■ Try it ■
Gather all lines in the data that hold the string "header".

■ Excerpted records ■

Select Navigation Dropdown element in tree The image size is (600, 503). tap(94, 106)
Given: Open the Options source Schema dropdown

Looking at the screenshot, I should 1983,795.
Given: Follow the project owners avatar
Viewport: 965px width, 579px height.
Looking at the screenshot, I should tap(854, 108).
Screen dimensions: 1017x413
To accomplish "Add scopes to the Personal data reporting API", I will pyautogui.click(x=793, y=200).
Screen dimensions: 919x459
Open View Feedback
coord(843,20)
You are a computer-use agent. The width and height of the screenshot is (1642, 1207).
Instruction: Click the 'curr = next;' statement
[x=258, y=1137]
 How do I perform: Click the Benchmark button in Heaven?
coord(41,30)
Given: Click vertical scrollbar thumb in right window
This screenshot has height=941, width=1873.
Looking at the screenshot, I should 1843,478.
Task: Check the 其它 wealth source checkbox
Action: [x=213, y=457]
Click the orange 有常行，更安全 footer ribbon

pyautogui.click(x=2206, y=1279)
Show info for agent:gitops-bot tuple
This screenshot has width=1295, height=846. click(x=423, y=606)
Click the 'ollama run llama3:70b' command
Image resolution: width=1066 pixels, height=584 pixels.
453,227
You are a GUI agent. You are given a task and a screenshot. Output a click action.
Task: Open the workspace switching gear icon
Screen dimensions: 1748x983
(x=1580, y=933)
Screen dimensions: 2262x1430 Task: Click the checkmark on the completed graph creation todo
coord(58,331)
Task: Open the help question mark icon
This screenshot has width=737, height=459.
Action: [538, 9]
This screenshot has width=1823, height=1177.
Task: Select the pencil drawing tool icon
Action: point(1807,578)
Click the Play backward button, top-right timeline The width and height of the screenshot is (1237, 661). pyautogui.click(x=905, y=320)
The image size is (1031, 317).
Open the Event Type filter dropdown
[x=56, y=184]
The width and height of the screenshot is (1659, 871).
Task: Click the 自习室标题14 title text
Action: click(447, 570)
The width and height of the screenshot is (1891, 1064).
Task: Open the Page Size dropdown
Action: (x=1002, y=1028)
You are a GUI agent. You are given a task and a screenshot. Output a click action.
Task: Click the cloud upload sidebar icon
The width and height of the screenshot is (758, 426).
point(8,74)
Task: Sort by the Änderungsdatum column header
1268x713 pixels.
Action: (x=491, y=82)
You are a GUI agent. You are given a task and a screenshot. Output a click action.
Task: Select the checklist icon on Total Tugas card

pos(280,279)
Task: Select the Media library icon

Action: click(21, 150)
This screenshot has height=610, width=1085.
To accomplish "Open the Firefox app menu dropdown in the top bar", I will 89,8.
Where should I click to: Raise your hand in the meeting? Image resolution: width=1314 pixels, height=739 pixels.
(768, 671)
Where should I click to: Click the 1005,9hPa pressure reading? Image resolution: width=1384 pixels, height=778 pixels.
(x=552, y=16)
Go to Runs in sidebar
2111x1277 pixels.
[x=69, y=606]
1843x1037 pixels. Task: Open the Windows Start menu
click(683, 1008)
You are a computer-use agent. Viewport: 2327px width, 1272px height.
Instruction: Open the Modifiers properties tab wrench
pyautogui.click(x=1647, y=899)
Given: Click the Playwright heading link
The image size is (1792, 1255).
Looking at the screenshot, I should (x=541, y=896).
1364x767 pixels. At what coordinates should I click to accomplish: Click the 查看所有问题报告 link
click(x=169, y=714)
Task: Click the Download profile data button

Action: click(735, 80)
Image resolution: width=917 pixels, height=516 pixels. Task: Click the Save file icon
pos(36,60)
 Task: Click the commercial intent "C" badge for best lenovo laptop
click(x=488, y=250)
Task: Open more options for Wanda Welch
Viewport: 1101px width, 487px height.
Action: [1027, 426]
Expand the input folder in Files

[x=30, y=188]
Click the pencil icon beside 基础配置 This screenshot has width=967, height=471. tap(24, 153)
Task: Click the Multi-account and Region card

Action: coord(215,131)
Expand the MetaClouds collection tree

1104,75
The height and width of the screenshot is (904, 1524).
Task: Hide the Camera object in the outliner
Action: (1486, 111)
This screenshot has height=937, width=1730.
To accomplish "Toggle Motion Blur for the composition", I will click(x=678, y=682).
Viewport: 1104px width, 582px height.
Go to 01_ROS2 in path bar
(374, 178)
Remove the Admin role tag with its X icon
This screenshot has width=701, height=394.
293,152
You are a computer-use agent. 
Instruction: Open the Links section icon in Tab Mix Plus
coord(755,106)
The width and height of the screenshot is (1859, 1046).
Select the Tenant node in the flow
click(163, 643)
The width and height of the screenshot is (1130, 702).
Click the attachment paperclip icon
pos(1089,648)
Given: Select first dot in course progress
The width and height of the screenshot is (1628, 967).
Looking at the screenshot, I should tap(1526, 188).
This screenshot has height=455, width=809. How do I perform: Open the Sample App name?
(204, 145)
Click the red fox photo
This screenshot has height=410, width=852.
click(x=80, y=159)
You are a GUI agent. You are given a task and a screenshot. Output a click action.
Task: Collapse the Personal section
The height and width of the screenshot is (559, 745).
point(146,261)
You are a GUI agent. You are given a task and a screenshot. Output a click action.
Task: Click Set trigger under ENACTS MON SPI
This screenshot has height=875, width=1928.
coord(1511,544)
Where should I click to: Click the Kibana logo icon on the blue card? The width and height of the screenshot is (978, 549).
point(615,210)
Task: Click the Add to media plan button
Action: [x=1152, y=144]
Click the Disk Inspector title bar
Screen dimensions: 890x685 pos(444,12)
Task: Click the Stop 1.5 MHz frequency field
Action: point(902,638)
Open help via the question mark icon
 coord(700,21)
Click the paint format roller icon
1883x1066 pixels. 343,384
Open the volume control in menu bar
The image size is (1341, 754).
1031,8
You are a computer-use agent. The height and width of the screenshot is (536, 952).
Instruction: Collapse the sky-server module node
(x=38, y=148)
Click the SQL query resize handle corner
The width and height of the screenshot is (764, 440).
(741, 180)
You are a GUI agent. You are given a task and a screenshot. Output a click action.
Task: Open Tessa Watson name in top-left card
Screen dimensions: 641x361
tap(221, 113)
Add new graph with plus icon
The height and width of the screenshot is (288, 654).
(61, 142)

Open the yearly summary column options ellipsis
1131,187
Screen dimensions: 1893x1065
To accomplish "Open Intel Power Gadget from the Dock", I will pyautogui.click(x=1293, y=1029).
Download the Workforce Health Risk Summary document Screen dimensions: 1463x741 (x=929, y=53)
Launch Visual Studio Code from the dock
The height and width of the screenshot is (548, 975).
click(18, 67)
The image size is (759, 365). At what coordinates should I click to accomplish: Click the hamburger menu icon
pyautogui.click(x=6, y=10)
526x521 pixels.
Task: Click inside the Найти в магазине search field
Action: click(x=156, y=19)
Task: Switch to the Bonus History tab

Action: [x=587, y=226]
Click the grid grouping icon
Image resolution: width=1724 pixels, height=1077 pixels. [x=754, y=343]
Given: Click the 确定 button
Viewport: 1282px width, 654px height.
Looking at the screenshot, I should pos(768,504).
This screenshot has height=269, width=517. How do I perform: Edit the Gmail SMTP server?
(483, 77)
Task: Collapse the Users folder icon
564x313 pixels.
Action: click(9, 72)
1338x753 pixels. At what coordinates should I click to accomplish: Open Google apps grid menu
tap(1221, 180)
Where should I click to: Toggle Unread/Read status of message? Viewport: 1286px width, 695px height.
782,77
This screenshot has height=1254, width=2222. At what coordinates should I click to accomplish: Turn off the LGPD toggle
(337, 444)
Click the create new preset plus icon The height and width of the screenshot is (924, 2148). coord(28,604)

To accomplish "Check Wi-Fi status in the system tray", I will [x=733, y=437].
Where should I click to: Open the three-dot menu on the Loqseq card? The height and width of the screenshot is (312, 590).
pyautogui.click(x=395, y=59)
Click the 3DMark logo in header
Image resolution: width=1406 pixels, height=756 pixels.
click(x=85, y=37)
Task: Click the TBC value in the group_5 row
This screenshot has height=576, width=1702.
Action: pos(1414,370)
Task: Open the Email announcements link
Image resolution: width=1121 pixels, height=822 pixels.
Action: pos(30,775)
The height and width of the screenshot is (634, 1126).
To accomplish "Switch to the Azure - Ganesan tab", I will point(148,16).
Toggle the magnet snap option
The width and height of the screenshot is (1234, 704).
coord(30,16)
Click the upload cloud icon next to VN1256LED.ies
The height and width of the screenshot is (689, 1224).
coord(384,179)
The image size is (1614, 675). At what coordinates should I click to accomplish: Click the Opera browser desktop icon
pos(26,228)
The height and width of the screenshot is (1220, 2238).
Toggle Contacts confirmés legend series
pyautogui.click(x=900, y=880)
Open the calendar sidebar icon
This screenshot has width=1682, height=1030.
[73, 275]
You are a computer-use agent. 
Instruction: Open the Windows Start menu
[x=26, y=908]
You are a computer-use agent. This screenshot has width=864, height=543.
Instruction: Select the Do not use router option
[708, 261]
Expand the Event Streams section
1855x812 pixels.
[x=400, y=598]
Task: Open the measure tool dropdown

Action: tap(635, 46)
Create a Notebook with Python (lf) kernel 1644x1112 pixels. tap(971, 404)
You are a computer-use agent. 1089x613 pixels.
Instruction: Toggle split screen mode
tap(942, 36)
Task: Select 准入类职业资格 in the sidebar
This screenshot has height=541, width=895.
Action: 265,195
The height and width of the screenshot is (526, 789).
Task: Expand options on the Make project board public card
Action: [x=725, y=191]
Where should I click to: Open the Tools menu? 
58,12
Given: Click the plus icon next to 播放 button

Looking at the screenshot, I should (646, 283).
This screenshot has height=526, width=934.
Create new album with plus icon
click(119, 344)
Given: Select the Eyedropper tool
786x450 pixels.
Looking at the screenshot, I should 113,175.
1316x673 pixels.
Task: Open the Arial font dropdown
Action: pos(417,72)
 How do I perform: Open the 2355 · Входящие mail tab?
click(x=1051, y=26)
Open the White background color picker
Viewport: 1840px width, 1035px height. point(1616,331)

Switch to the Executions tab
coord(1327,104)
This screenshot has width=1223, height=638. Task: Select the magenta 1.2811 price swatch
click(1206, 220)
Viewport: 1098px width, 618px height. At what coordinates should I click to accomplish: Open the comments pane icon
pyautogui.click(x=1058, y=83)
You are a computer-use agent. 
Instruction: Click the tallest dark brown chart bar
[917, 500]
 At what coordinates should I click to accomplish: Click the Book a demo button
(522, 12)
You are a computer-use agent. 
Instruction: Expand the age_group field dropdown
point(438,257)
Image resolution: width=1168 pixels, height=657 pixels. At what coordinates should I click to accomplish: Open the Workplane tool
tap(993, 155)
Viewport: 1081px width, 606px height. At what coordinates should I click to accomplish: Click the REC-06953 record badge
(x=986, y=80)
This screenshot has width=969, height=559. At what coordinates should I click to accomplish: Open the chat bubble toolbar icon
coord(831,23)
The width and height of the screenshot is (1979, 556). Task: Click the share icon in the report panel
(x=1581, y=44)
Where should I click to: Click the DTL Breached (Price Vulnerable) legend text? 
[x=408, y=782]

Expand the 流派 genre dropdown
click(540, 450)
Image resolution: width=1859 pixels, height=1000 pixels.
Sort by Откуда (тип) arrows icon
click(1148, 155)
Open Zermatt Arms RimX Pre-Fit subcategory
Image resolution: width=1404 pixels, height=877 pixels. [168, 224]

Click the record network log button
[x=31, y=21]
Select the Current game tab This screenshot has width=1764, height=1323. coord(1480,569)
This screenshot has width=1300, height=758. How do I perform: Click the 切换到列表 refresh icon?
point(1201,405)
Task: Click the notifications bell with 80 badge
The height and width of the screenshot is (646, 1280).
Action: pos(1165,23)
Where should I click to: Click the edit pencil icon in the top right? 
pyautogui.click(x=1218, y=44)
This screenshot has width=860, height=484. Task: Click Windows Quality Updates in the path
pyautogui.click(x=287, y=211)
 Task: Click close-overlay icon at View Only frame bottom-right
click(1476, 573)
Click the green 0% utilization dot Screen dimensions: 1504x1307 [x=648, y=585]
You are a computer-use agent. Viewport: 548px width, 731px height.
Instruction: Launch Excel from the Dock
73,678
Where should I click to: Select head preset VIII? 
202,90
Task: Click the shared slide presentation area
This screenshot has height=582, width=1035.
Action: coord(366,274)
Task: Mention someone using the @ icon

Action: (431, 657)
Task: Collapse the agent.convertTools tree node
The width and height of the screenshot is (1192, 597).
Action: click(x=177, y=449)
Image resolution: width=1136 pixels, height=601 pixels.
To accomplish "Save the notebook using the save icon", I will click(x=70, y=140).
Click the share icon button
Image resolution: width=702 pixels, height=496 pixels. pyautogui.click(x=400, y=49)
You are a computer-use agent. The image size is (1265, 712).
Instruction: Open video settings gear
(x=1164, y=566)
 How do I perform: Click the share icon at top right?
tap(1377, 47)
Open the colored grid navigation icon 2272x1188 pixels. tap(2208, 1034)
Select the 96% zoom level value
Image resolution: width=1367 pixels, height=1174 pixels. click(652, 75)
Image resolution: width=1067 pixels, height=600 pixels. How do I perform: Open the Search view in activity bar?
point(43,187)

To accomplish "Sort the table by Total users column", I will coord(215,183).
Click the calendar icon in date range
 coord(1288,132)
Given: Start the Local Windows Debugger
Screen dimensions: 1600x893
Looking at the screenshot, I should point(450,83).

■ Completed task ■
Task: Sort by the Änderungsdatum column header
Click the 3DMark logo in header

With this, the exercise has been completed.